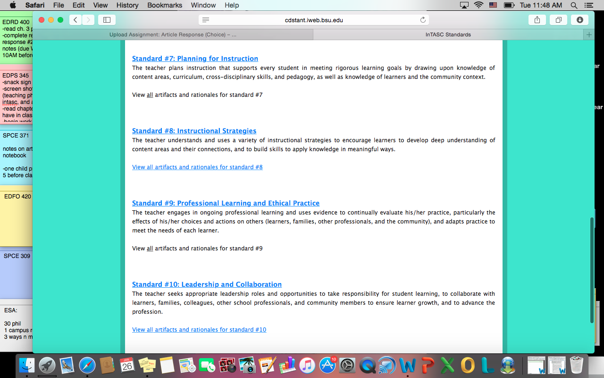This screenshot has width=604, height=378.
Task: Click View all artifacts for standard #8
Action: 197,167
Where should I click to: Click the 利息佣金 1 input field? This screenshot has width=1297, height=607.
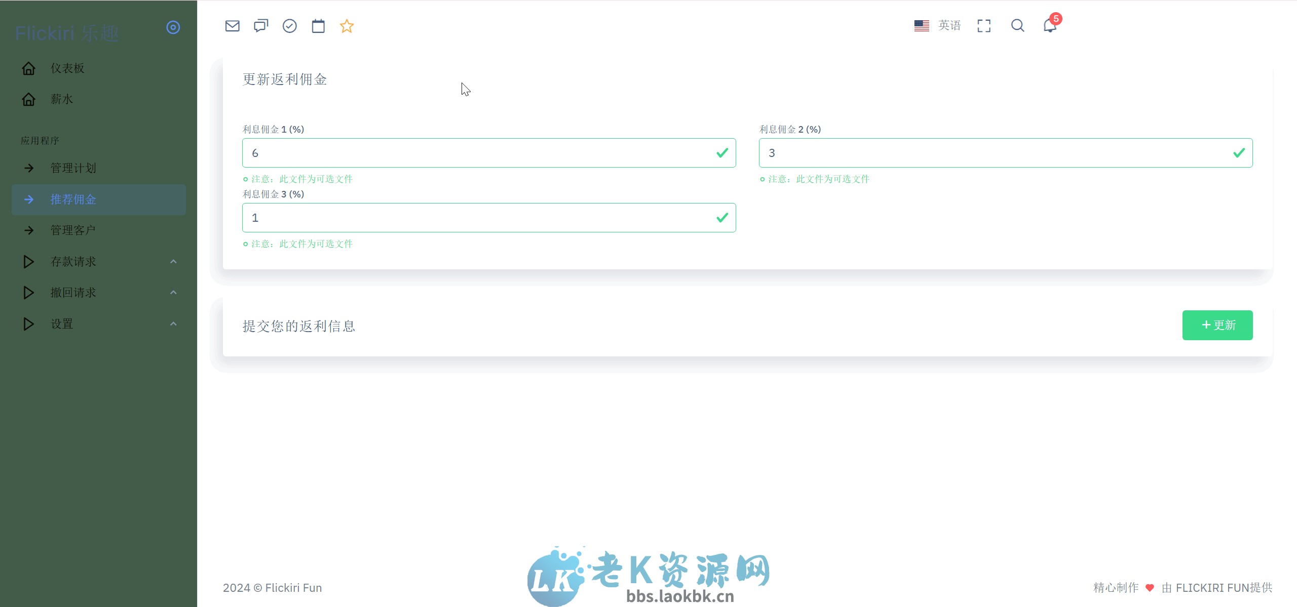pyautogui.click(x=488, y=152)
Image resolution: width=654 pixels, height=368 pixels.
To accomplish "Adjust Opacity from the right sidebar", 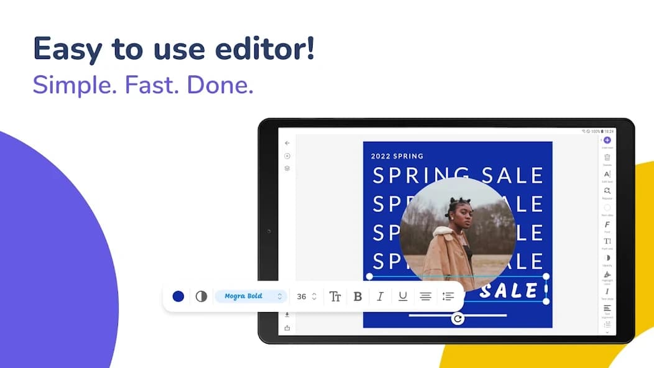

**Stated exercise**
Reproduce the rows verbatim, starting with the line that contains "Where should I" and continuing through the last of the rows, both ends included. Omit the pictures.

**Solution to this task**
Where should I click to: Click the 利息佣金 1 input field? This screenshot has width=1297, height=607.
pyautogui.click(x=488, y=152)
Image resolution: width=654 pixels, height=368 pixels.
To accomplish "Adjust Opacity from the right sidebar", 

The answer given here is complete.